Review Summary: Unfairly maligned for being experimental, this album is actually an excellent and instrumental part of In Flames development as a band.
It is a dangerous thing indeed to try something different. Far more so if most of your following are dedicated to underground and the change happens to make your music more commercially viable. Still, it's what In Flames did, and for my money, it really didn't turn out too badly.
This was my first In Flames album, and while it is perhaps a lesser addition to their archive, it is by no means a failure. There are some great songs on here, and the atmosphere created was what provided the final link to Come Clarity, my favourite of their albums. The best example of this is My Sweet Shadow. The use of synths over the brilliant production and solid riffs makes the song much better than it would have been had the synths not been there. It provides a smooth contrast to the traditionally harsh In Flames sound.

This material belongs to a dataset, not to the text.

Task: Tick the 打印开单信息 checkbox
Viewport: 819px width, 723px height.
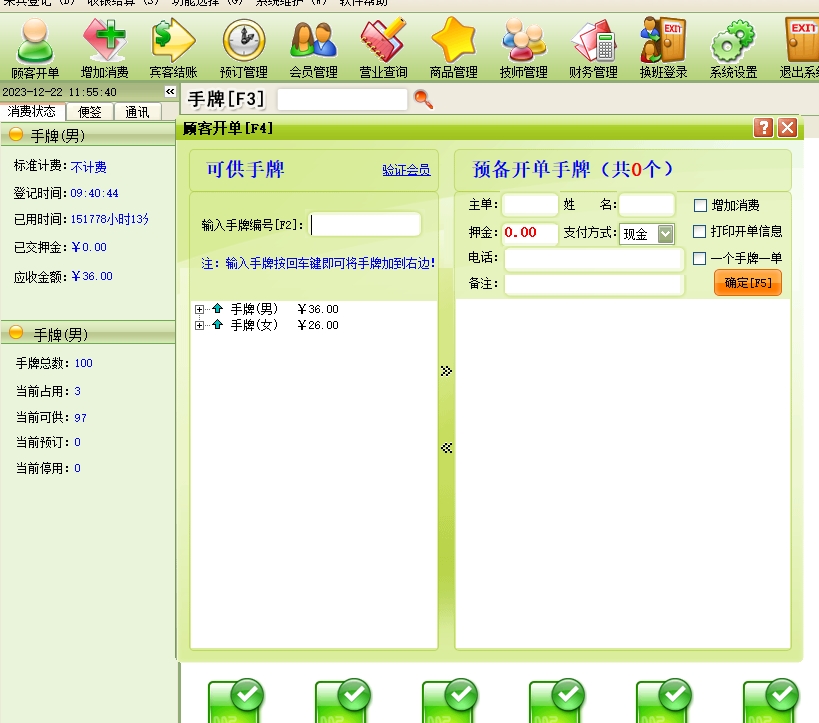Action: pyautogui.click(x=700, y=232)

Of course, this is going to have the effect of making the music easier to listen to, which will in turn make it more appealing to a wider audience. Along with Anders' new singing voice, this could well be seen as selling out. But it isn't, its development. First single the Quiet Place was hated for its lack of speed riffing and the fact that Anders sounded like Jonothan Davies. But, it was actually a really good song. Building up steadily, with a hugely effective intro riff and a hummable chorus, it fully deserved the extra cash raked in, as much as earlier stuff would have.
There are further examples. Touch of Red I feel has just as good a riff as any In Flames tune, whilst the chorus and verse are superb. Elsewhere, Borders and Shading and Dial 595- Escape are hugely underated. The spacious and all encompassing sound may be miles away from The Jester Race, but they are still good songs. Meahnwhile, Evil in a Closet proves a surprisingly good fist at a ballad (the promise of which would be delivered on the title track of Come Clarity) and In Search for I and (f)Riend are solid, if not amazing, returns to their early influences.
Perhaps this album can be viewed in more context now that Come Clarity has been released. While before it could have been seen as an attempt to sell out and abandon the people whose support had carried them thus far, now it can be seen as an essential stepping stone in development of a new sound. Before the lack of anything especially technical could have been seen as dumbing down to appeal to the nu-metal crowd. Now, it looks to me like just trying something different. Finally, Anders voice on the album can now be seen as developing into the proper singing voice that makes Come Clarity so special for a metal album.
Soundtrack to your Escape was an experiment, not a sell out. And while it may not have been classic, it was actually bloody good by most standards.